AJA  The first challenge is finding an adequate biomarker, one that has both analytic and clinical validity. Treating all patients who have prostate cancer with the same cell surface–targeting strategy likely will not succeed. For example, GPC3 is expressed in only one-third of NEPC cases, and PSMA-dim/-low disease does not respond well to PSMA-targeted radioligand therapies. Some markers, like CD46, are more common, but others may appear in only a minority of cells or patients. We need PET-based imaging or tissue-based biomarkers, like DLL3 immunohistochemistry or DLL3 PET, to select the patients most likely to benefit. We have seen this with the phase 1 data reported by Dr Rahul Aggarwal at the 2024 American Society of Clinical Oncology Annual Meeting, in which the DLL3-bispecific antibody agent tarlatamab (Imdelltra, Amgen) demonstrated encouraging antitumor activity in patients with DLL3-expressing NEPC, but not in all comers.4 Responses to treatments such as tarlatamab are not as robust in NEPC as they are in small cell lung cancer, however, because NEPC is more heterogeneous and likely requires more biomarkers. Developing combination strategies to anticipate heterogeneity and resistance will improve success rates.

H&O  What steps should be taken to ensure the appropriate use of biomarkers?

AJA  Biomarker development needs to be intentional from the start because biomarkers must go through phases 1, 2, and 3 as a companion diagnostic, in line with drug development. Biomarkers should be an integral part of the studies submitted for FDA approval to optimize dosing and patient benefit while minimizing toxicity and exposure to potentially harmful therapies in patients for whom treatment will be ineffective. 

Disclosures

Dr Armstrong has consulting or advising relationships with Astellas, Pfizer, Bayer, Janssen, Bristol Myers Squibb, AstraZeneca, Merck, Forma Therapeutics, Celgene, Myovant Sciences, Exelixis, GoodRx, Novartis, Medscape, MJH Life Sciences, and Telix Pharmaceuticals; and has received research support (to institution) from the National Institutes of Health/National Cancer Institute, the Prostate Cancer Foundation, Movember, the US Department of Defense, Astellas, Pfizer, Bayer, Janssen, Bristol Myers Squibb, AstraZeneca, Merck, Pathos Therapeutics, Celgene, Amgen, and Novartis. 

References

Sartor O, de Bono J, Chi KN, et al; VISION Investigators. Lutetium-177-PSMA-617 for metastatic castration-resistant prostate cancer. N Engl J Med. 2021;385(12):1091-1103. 

Kelly WK, Danila DC, Lin CC, et al. Xaluritamig, a STEAP1 × CD3 XmAb 2+1 immune therapy for metastatic castration-resistant prostate cancer: results from dose exploration in a first-in-human study.

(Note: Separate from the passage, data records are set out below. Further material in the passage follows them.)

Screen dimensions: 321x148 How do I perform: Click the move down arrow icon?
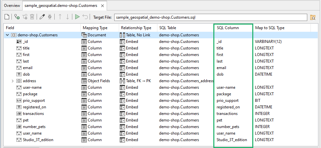coord(67,17)
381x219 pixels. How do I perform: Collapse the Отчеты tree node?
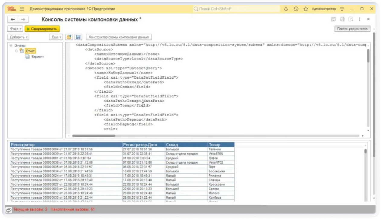pyautogui.click(x=11, y=46)
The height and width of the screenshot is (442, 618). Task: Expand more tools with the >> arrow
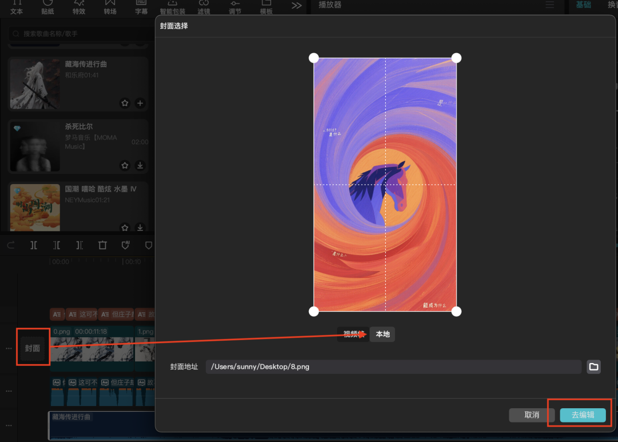296,6
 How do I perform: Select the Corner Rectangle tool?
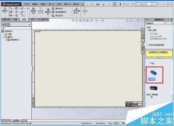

Cancer Discov. 2024;14(1):76-89. 

Morris MJ, Wong JY, Nordquist L, et al. A phase 1 study of JNJ-69086420 (JNJ-6420), an actinium-225 (225Ac) -labeled antibody targeting human kallikrein 2 (hK2), for metastatic castration-resistant prostate cancer (mCRPC) [ASCO abstract 5010]. J Clin Oncol. 2024;42(16)(suppl). 

Aggarwal RR, Rottey S, Bernard-Tessier A, et al. Phase 1b study of tarlatamab in de novo or treatment-emergent neuroendocrine prostate cancer (NEPC) [ASCO abstract 5012]. J Clin Oncol. 2024;42(16)(suppl).